Another direction you can go is seasonality. Sunglasses are mostly sold in the summer so you have two options for year-long sales: go international to break seasonality (a great idea if the logistics don’t eat up your business) or look for a product that breaks that seasonality.
This could be done with another product with the opposite seasonality (ski goggles, for example) or one that doesn’t pertain to a season, like blue-blocking glasses.
This would be the opposite of the first example. You have a good product, recurring customers, and your e-commerce works well, but for some reason you’ve stopped capturing.
In this case, what you need to do is think whether you’re strategically using your own means, paid means, and what you’re earning. Why did what used to work stop working? It doesn’t necessarily have to be a tone or communication problem, nor is it a promotional issue every time (if it were, it would be as simple as reviewing margins and having sales promotions).
The first thing to know is if there’s a third party that’s hurting you, if someone is taking the strategic position you had up until now. Many times a new player comes up and passes right over us.
If it’s a price slasher that wants to earn market share by using a very aggressive price strategy, evaluate if you want to start playing his game. Many times, it’s not worth it because the numbers might not pan out. On the other hand, it may be one of those internet moles that has suddenly set up shop in your niche
In both cases you have a problem that you have to fight intelligently.

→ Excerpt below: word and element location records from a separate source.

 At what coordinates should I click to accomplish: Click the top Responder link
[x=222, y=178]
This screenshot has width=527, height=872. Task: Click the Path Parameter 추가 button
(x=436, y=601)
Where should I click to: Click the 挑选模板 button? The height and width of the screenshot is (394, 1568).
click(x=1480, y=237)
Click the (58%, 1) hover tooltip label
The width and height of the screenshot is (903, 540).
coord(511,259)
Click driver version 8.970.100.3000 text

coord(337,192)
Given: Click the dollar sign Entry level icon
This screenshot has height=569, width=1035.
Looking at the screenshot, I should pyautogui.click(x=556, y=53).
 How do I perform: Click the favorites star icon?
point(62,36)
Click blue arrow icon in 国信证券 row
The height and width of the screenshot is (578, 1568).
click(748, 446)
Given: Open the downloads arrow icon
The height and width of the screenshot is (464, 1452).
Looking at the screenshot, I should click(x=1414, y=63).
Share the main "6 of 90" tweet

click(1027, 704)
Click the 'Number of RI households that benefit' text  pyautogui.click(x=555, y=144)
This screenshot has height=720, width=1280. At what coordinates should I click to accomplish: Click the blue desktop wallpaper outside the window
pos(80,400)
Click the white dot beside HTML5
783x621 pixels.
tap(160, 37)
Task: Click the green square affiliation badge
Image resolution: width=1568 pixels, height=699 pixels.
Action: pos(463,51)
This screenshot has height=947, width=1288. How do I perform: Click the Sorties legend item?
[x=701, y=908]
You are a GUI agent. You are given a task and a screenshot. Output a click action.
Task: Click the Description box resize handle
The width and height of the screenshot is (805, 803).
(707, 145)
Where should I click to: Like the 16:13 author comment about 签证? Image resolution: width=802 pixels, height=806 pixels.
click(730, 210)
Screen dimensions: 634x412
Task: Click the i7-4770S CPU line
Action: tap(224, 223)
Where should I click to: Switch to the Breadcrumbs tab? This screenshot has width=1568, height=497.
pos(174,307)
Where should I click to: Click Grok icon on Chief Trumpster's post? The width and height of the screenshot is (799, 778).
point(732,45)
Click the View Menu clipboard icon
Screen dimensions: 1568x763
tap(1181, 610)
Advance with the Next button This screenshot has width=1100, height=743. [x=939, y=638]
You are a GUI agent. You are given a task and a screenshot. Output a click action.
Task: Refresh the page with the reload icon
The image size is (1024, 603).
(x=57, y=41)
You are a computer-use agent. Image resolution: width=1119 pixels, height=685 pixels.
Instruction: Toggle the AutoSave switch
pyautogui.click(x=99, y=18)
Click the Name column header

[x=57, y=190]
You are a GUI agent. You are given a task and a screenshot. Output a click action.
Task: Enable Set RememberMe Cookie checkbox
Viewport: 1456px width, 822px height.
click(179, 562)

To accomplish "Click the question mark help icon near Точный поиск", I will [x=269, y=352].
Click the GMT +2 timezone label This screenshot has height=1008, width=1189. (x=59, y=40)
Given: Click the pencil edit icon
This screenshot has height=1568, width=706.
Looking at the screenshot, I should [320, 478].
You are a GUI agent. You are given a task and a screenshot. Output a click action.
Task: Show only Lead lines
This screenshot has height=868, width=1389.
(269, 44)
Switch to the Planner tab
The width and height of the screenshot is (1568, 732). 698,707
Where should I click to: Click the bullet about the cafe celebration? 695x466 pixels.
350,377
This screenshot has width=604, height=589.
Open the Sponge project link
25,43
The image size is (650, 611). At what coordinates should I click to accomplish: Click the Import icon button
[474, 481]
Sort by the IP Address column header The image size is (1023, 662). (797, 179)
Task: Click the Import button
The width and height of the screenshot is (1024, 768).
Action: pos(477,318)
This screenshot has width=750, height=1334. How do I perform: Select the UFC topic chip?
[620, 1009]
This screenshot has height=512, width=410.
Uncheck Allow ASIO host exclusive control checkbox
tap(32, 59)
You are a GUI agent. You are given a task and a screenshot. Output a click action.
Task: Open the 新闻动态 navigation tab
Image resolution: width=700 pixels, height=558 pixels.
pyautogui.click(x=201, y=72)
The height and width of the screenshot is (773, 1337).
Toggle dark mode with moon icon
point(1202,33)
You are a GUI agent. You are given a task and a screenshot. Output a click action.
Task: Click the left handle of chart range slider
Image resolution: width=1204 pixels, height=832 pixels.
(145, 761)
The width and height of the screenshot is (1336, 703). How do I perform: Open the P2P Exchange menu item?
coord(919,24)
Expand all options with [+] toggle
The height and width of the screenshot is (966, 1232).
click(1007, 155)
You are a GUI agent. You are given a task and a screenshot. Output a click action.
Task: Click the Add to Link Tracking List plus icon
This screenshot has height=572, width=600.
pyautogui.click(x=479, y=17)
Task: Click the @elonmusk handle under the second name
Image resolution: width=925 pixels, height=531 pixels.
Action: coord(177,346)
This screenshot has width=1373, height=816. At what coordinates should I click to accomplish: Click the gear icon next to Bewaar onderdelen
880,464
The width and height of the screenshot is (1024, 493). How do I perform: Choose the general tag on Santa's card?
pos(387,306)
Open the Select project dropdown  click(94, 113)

If you can’t or don’t want to cut prices, you’ll have to enhance some aspect or find a different competitive advantage (for example, exclusivity, or personalization), arguments that not only justify a higher price, but even make it seem like a positive option.
Another problem that occurs in some niches is simply that segmentation doesn’t work anymore. If you’ve been focusing on the same population group with the same users that don’t change very quickly, maybe you’ve already sold everything that this niche consumes for your current product.
In this case you also have two options: increase repetition (think of a discount for users in the new collection) or open segmentation to other niches. The latter isn’t always possible, but if done using the actions we talked about to reactivate the products, it could work very well.
Be cognizant of all changes and don’t stop trying. Study your competitors, new channels, work the content a lot to bring true value to your customers, use different formats in the media you publish, and do a ton of tests to be able to fine-tune your actions.
The first thing is don’t deny it. If you don’t think that you’ve been taking too long to bring out something new that works, it’s going to be hard to fix the problem. It’s not the worst thing to run out of ideas but not recognizing it might be.
You also shouldn’t go crazy and start putting new features in your e-commerce simply because you’ve seen it on social networks or someone says it works. It might seem like you have to integrate Amazon Pay, for example, to be up with the latest payment trends but it turns out that your problem has to do with the product life cycle and you’re not addressing it at all.
Changes in the store imply economic expenditure, resource investment, and in structural cases, can produce some confused customers. By definition, every time you touch the e-commerce you have to be looking for a solution to a problem or testing a hypothesis, the strongest one possible based on previous data and studies.
Finally, I would tell you to avoid being reactive. The minute you start acting on what the situation demands, you lose the initiative. Make proposals, run tests, create hypotheses; all before you’re definitely at a standstill.